When designing a rare disease study sometimes it may be difficult to find fundamental information on which study protocol can be designed for eg. Data on disease prevalence and incidence making it difficult to determine the appropriate study site or country. Diagnosis may be complex particularly in case where no definitive tests are available. The development of study data set may be hindered by lack of information on full range of disease symptoms and treatment practices. Selecting appropriate study duration may be difficult particularly where new treatments are extending lifespan. Ethical concerns may also arise in rare diseases, where majority of rare disease affecting children who are considered as vulnerable population. Designing and conducting studies that enroll children may be more complex when designing studies for adults. Rare disease research may also focus on other vulnerable population such as cognitively impaired persons or pregnant women. Rare disease study needs to be sensitive to needs of such population.

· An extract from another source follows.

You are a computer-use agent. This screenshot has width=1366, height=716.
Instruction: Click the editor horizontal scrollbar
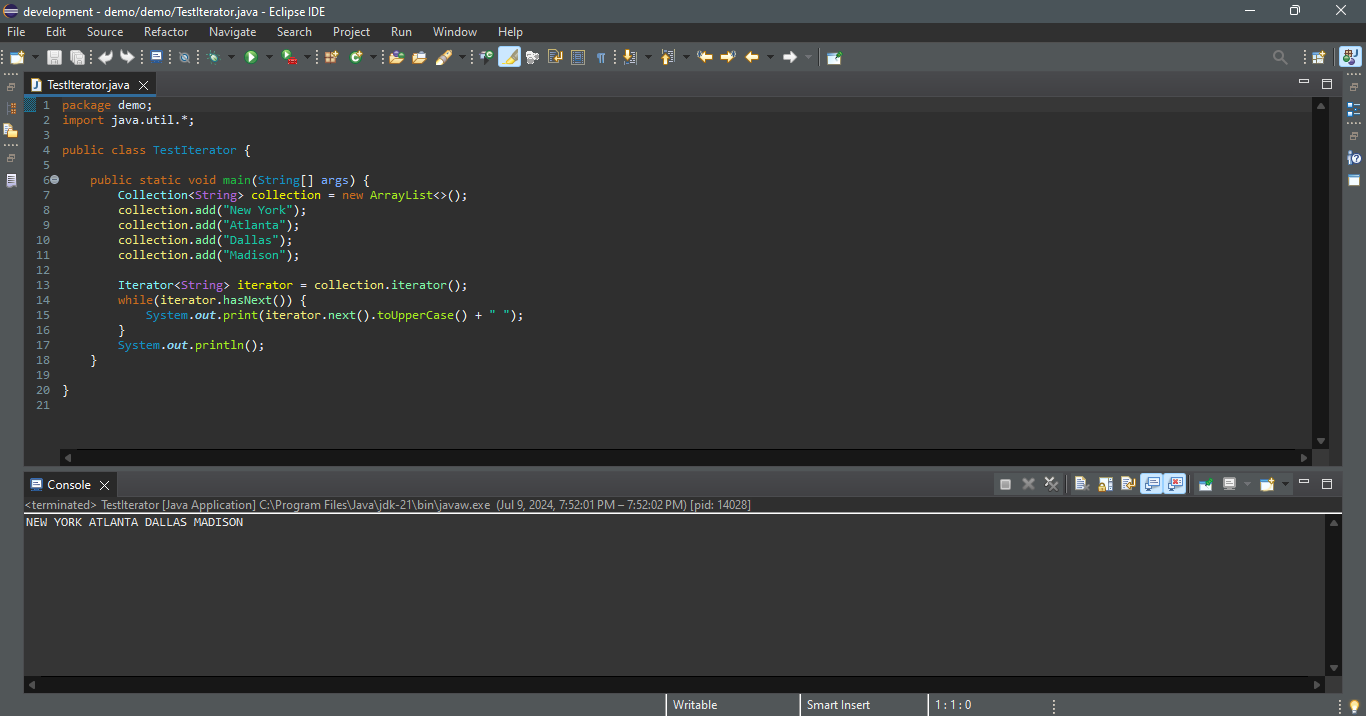686,457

Once study is initiated then researchers face challenges with regard to Patient recruitment &retention. By definition, rare disease has limited Patient population. Patient recruitment can become more complicated if there are simultaneous studies .Enrollment in one trial may make patient ineligible for another trial. Patients with these diseases are widely scattered across the globe. For some rare diseases, investigators see a single patient per year or none and also there is no guarantee that the patients will qualify for the study. Therefore, the rare disease studies may involve large no. of physicians, specialty centers and studies may need to include patients from several countries to obtain a sufficient study population. Retention of patients for duration of study is extremely important given small study sizes. Researchers generally need to devote significant effort for following up of these patients as they belong to different locations to keep the patients enrolled in the study.
When you conduct clinical trials involving rare diseases, you face a unique set of medical, scientific and operational challenges. A significant knowledge gaps still remain and Randomized Controlled Trials may be extremely difficult to conduct in rare disease population due to small size and length of follow up limitation. Innovative research methods are needed to overcome barriers of rare disease Clinical trials. Rare disease trials require a customized approach tailored to the specific indication and study goals.